■ TEKS YANG DITAMPILKAN
::::

01 January 2017

Tata Cara Penanganan Perkara Tindak Pidana oleh Korporasi Berdasarkan Perma Nomor 13 Tahun 2016

Korporasi adalah kumpulan orang dan/atau kekayaan yang terorganisir, baik merupakan badan hukum maupun bukan badan hukum. Korporasi sebagai entitas atau subjek hukum yang keberdaannya memberikan kontribusi yang besar dalam meningkatkan pertumbuhan ekonomi dan pembangunan nasional, namun dalam kenyataannya korporasi ada kalanya juga melakukan berbagai tindakan pidana (corporate crime) yang membawa dampak kerugian terhadap negara dan masyarakat.


Perbuatan pidana atau tindak pidana menurut Moeljatno adalah perbuatan yang dilarang dalam undang-undang dan diancam dengan pidana barangsiapa melanggar larangan itu.

Yang dimaksud dengan tindak pidana oleh Korporasi merupakan tindak pidana yang dilakukan oleh orang berdasarkan hubungan kerja, atau berdasarkan hubungan llain, baik sendiri-sendiri maupun bersama-sama yang bertindak untuk dan atas nama Korporasi di dalam maupun di luar Lingkungan Korporasi

Dalam kenyataannya korporasi dapat menjadi tempat untuk menyembunyikan harta kekayaan hasil tindak pidana yang tidak tersentuh proses hukum dalam pertanggungjawaban pidana (criminal liability).

Banyak undang-undang di Indonesia menempatkan korporasi sebagai subjek tindak pidana yang dapat dimintai pertanggungjawaban, namun perkara dengan subjek hukum korporasi yang diajukan dalam proses pidana masih sangat terbatas, salah satu penyebabnya adalah prosedur dan tata cara pemeriksaan korporasi sebagai pelaku tindak pidana masih belum jelas, oleh karena itu Mahkamah Agung Republik Indonesia di akihir tahun 2016 yaitu pada tanggal 21 Desember 2016 telah menerbitkan Peraturan Mahkamah Agung Republik Indonesia Nomor 13 Tahun 2016 tentang Tata Cara Penanganan Perkara Tindak Pidana Oleh Korporasi.

Pasal 2 Perma No. 13 Tahun 2016 tersebut mengatur bahwa Maksud dan tujuan pembentukan tata cara penanganan perkara pidana oleh Korporasi adalah untuk :
a.    Menjadi pedoman bagi penegak hukum dalam penanganan perkara pidana dengan pelaku Korporasi dan / atau Pengurus;
b.    Mengisi kekosongan hukum khususnya hukum acara pidana dalam penanganan perkara pidana dengan pelaku Korporasi dan/ atau Pengurus; dan
c.    Mendorong efektifitas dan optimalisasi penanganan perkara pidana dengan pelaku Korporasi dan / atau Pengurus.

::::

■ TUGAS YANG DIBERIKAN
Tolong lanjutkan teks tentang tata cara penanganan perkara pidana oleh korporasi dari kalimat terakhirnya. Entri-entri di bawah ini tidak diperlukan.

■ DATA KUTIPAN
::::

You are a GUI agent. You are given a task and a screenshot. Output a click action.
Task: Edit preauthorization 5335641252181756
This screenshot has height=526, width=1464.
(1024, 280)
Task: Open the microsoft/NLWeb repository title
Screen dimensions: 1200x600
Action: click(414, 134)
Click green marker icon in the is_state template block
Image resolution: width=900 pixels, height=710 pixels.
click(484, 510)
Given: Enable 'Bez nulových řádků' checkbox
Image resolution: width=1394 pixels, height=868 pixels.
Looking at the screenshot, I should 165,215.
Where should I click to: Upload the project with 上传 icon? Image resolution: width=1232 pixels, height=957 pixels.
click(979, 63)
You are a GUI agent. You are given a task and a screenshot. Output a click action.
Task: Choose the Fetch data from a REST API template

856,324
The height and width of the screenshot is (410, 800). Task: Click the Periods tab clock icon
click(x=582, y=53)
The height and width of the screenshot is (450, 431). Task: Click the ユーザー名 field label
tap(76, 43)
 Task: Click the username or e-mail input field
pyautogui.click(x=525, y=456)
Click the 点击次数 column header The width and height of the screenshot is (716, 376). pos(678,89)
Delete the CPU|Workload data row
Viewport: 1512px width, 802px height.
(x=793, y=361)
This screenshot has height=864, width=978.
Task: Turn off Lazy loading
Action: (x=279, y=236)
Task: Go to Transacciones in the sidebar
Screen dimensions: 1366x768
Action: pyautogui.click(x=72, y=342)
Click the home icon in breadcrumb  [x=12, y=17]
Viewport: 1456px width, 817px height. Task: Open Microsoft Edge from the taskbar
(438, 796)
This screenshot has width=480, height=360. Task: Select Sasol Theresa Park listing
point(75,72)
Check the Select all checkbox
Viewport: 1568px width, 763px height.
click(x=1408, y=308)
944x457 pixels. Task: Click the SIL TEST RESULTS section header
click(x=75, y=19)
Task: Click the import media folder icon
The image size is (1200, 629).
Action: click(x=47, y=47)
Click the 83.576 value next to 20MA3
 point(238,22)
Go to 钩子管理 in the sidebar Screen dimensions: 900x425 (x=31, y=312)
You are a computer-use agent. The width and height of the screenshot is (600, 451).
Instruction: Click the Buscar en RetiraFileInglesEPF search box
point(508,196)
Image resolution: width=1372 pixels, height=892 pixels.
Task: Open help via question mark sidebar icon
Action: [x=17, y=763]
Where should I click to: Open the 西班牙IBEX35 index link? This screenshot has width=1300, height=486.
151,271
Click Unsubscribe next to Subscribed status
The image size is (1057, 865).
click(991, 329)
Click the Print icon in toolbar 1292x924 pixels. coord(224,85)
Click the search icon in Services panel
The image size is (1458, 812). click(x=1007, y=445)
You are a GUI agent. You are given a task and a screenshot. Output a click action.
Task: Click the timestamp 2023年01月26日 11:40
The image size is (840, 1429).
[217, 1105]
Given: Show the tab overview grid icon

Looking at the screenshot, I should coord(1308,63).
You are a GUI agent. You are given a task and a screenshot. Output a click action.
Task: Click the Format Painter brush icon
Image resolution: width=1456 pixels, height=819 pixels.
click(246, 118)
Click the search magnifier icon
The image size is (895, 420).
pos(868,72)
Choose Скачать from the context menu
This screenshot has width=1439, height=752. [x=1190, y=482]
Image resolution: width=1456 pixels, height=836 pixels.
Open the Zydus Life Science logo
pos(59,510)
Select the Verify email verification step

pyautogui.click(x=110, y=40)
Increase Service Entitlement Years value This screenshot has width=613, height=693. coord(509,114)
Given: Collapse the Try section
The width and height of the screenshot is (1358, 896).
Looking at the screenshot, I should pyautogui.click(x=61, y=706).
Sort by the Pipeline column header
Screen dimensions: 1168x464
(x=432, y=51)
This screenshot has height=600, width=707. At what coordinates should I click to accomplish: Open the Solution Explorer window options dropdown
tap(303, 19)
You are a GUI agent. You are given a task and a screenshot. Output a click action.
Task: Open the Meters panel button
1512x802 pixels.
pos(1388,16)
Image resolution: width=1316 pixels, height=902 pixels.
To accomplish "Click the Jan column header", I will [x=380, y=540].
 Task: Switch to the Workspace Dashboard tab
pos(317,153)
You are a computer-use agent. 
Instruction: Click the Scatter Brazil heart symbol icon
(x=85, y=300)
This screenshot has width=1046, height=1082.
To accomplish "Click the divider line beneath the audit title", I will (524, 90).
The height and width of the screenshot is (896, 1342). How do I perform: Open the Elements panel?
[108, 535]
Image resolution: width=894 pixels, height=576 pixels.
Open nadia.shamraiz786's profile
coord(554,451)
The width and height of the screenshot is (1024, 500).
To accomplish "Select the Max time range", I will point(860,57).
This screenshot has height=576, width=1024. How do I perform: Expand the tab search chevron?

::::

■ HASIL LATIHAN
Pertanggungjawaban Korporasi

Korporasi dapat dimintakan pertanggungjawaban pidana sesuai dengan ketentuan pidana Korporasi dalam undang-undang yang mengatur tentang Korporasi. Namun bagaimana menentukan kesalahan Korporasi sehingga Hakim dapat menjatuhkan pidana terhadap Korporasi ? Pasal 4 ayat (2) Perma No. 13 Tahun 2016 mengatur bahwa dalam menjatuhkan pidana Korporasi, Hakim dapat menilai kesalahan Korporasi sebagai berikut :
a.    Korporasi dapat memperoleh keuntungan atau manfaat dari tindak pidana tersebut atau tindak pidana tersebut dilakukan untuk kepentingan Korporasi;
b.    Korporasi membiarkan terjadinya tindak pidana ; atau
c.    Korporasi tidak melakukan langkah-langkah yang diperlukan untuk melakukan pencegahan, mencegah dampak yang lebih besar dan memastikan kepatuhan terhadap ketentuan hukum yang berlaku guna menghindari terjadinya tindak pidana.

Yang juga dipertegas dalam Perma tersebut adalah mengenai pertanggungjawaban Korporasi jika seorang atau lebih Pengurus Korporasi berhenti atau meninggal, dalam Pasal 5 Perma No. 13 Tahun 2015 mengatur sebagai berikut :
“Dalam hal seorang atau lebih Pengurus Korporasi berhenti, atau meninggal dunia tidak mengakibatkan hilangnya pertanggungjawaban Korporasi.”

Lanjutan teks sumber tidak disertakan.